Die Halle bebte beim Dragonz-Triumph. Die U14-Mannschaft der Hornstein Dragonz setzte sich beim Final-Turnier daheim souverän durch.

Landesmeister. Markus Müllner, Lukas Knor und Fran Selakovic (v.l.) durften am Wochenende über einen großen Erfolg jubeln. Die Basketball-Youngsters der U14-Mannschaft von den Hornstein Dragonz sicherten sich in der heimischen Halle souverän den Landesmeistertitel. Foto: Martin Ivansich  |  NOEN, Martin Ivansich
Die besten vier U14-Teams des Burgenlands spielten in der Volksschule-Halle in Hornstein am vergangenen Samstag um den burgenländischen Meistertitel.

Traditionsklubs hatten das Nachsehen

Die Hornsteiner gingen dabei in das Rennen mit den Basketball-Hochburgen aus Oberwart, Güssing und Mattersburg.

Dennoch startete die Truppe vom Trainer-Gespann Andrea und Roland Knor als großer Favorit in das Final-Turnier.

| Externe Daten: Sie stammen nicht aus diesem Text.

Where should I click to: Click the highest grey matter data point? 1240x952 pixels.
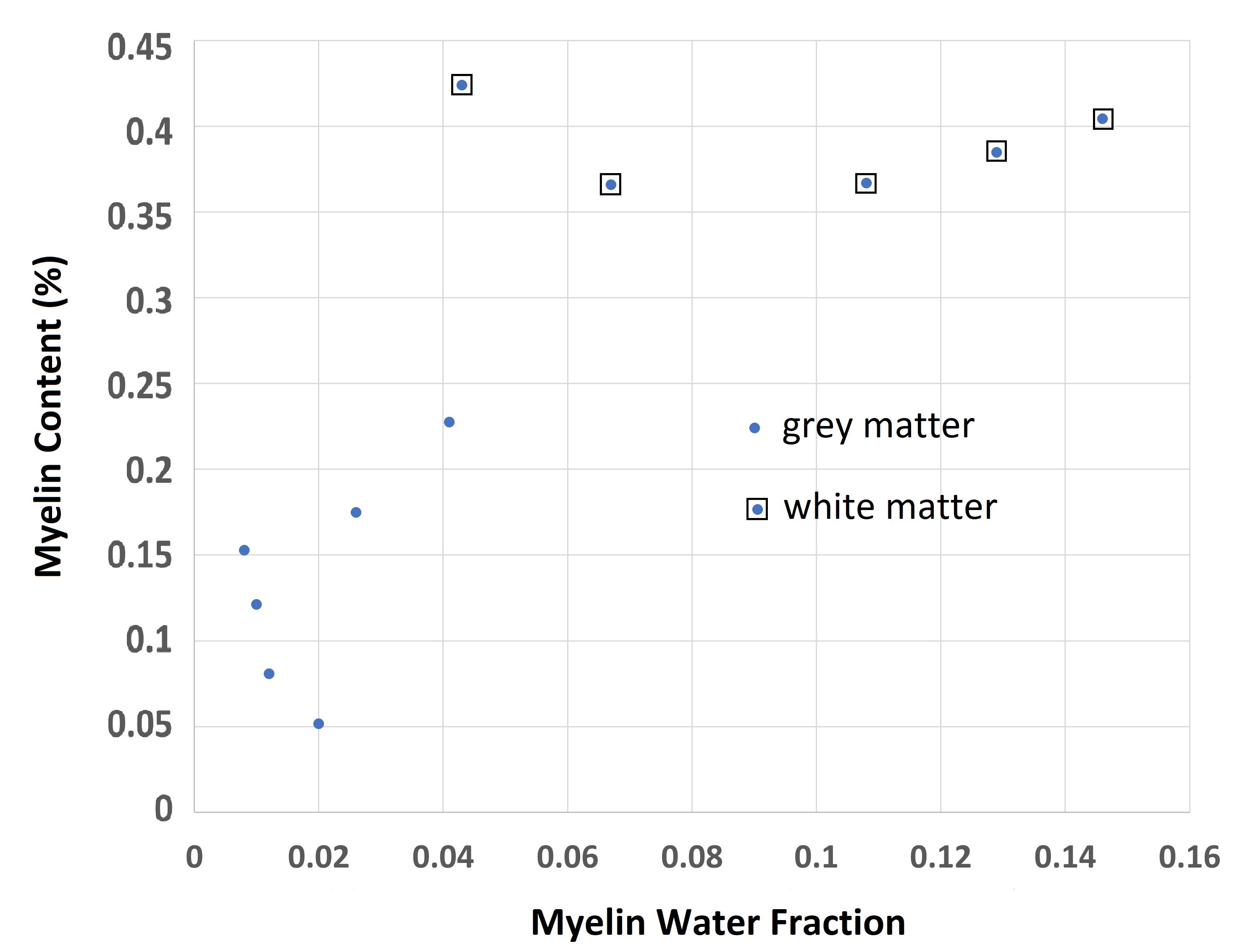pyautogui.click(x=449, y=422)
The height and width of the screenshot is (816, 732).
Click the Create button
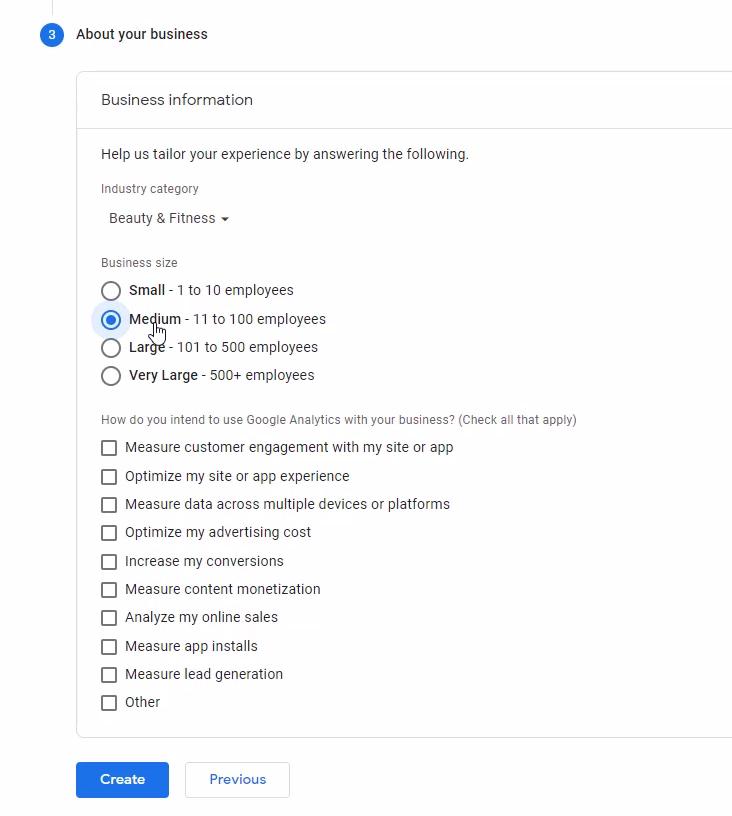coord(122,779)
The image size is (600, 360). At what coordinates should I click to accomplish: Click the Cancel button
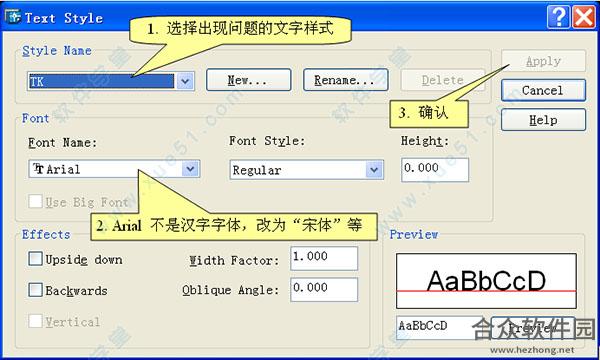(x=543, y=90)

Immerhin beendete man den Grunddurchgang ohne Niederlage.



Dementsprechend hoch waren die Erwartungen der Hornsteiner, die im Semifinal-Spiel auf Güssing trafen.

Nach einer mäßigen Anfangsphase inklusive deutlicher Ansprache von Coach Roland Knor während des ersten Time-Outs blüten die Hausherren so richtig auf. Am Ende waren die Südburgenländer chancenlos, Hornstein siegte mit 84:22.

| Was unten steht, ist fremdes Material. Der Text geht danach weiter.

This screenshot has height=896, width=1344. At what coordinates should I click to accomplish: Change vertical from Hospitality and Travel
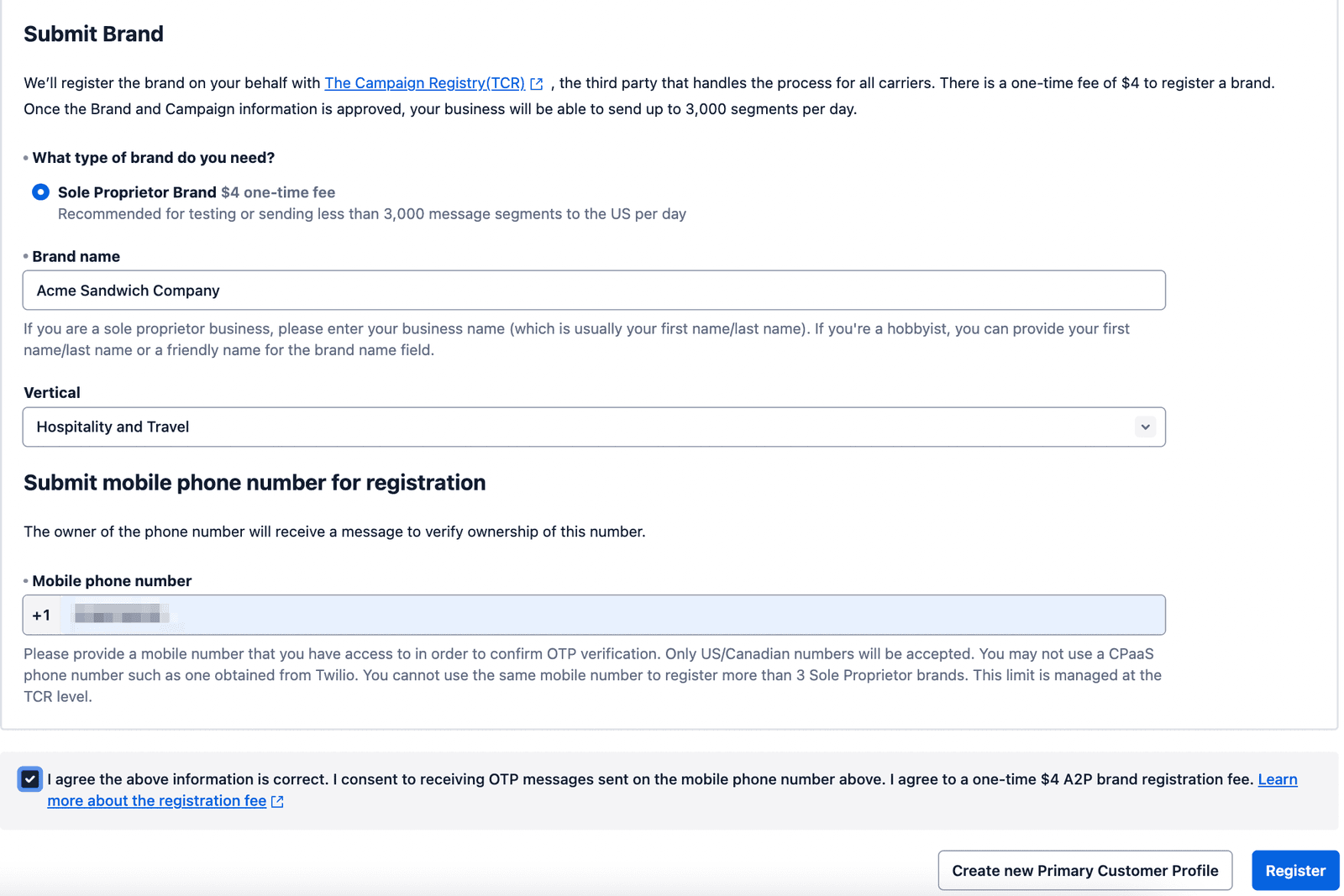[593, 427]
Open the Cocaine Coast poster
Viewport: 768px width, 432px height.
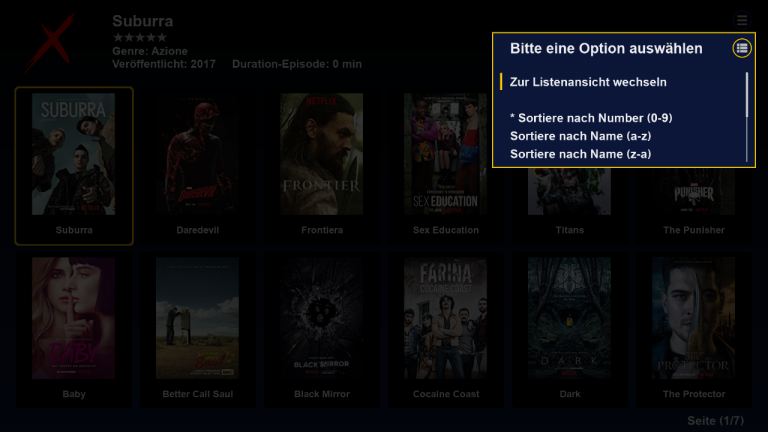[445, 318]
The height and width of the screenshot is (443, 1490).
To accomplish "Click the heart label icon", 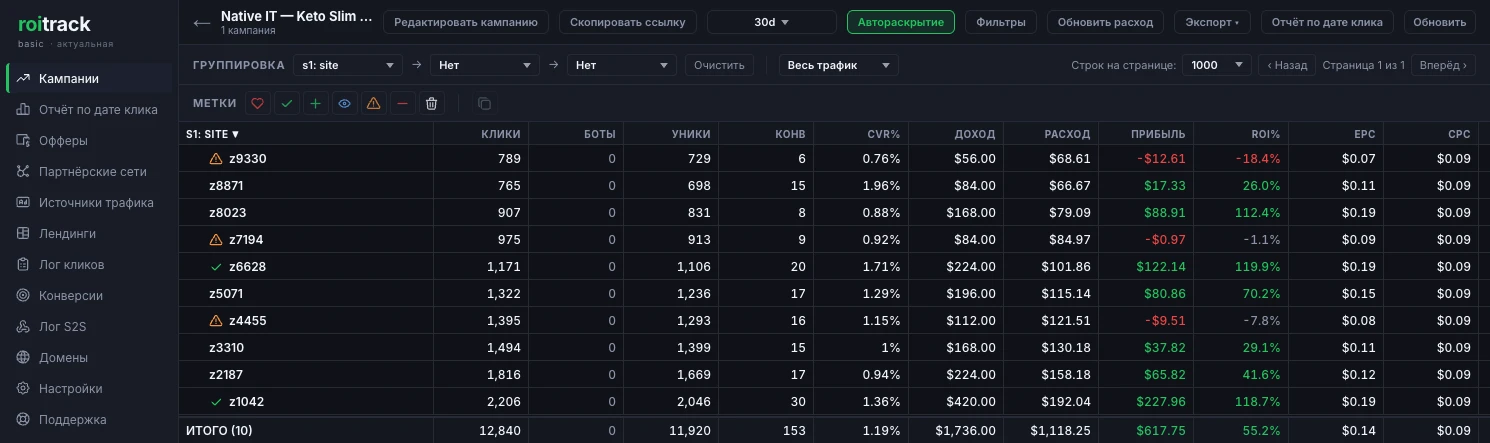I will [258, 103].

„Vorteile in die Wagschale geworfen“

Einen Schritt war man somit noch vom großen Ziel entfernt. Die Hürde hieß Oberwart. Die jungen Gunners siegten im Halbfinale gegen Mattersburg, waren dann aber gegen Hornstein machtlos.

„Wir haben unsere körperlichen und spielerischen Vorteile in die Wagschale geworfen und letztendlich verdient gewonnen. Die Mannschaft hat ein sensationell tolles Jahr absolviert“, freute Trainer Roland Knor nach dem 66:36 im Endspiel.

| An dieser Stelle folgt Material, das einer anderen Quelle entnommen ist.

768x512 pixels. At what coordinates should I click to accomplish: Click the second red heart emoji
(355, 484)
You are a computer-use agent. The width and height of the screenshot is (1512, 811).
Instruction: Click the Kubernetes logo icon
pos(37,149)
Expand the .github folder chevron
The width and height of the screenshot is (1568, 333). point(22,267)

Ganz zu Ende ist die Saison für die U14-Truppe noch nicht. Mit dem Sieg bei der Landesmeisterschaft qualifizierte man sich für die Österreichische Meisterschaft, die Ende Mai über die Bühne gehen wird. „Für die Jungs ist das sicher eine ganz tolle Sache, auch wenn dort ordentliche Kaliber dabei sind“, so der Trainer.